In this episode we cover how much water you should be drinking, how to get there and do a few too many water puns. Sorry, they just spill out.

A quick way to estimate you daily water or fluid goal is to divide your weight in pounds by 2.2. For example, 200 pounds divided by 2.2 is about 90. This is about the number of ounces needed daily. Divide this by 8 to get your goal in cups. For this example, it's about 11.3 cups.

If you know you are not drinking enough water and have not made a true effort to dose, you might be surprised by the difference it makes in how you feel. To reach your daily goal try these tips:

  • Every morning, fill a 64-ounce to 96-ounce container with water for the day. When you drink all the water in the container, you have met your daily water need of 8 to 12 cups.

  • Drink water with meals and snacks.

  • Add slices of lemon, lime or orange to water for a hint of flavor. Water enhancers like Stur help flavor water with little or no calories.

  • Always keep a water bottle with you.

  • When passing a water fountain, stop and take a drink.

  • At social gatherings substitute sparkling water for alcoholic drinks, or alternate them.

  • Drink water before, every 15 minutes during, and after physical activity.

  • Weigh before and after exercise.

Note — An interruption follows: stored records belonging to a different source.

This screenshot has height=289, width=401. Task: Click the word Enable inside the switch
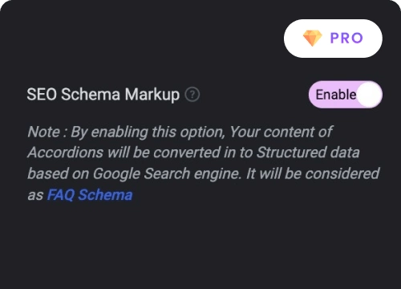pos(336,95)
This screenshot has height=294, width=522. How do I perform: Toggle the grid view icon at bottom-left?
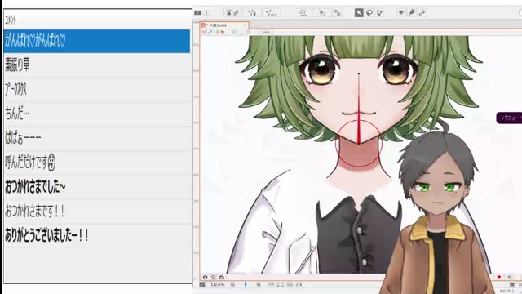tap(202, 284)
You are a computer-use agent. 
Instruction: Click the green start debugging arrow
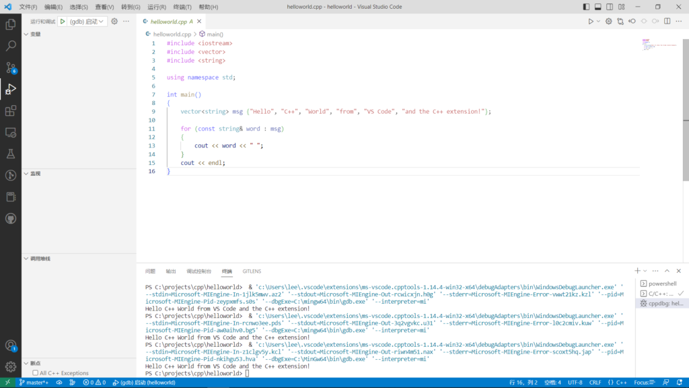[63, 22]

The difference is almost all water. Replace each pound lost with 2 cups of water.

About 80% of your total fluid intake comes from beverages and the other 20% comes from foods, especially fruits and vegetables. Watermelons, tomatoes, lettuce and celery contain more than 90% water, and oranges are 87% water. Work more fluids into your diet by having fruit when you crave something sweet or by adding cucumber and tomato slices to sandwiches.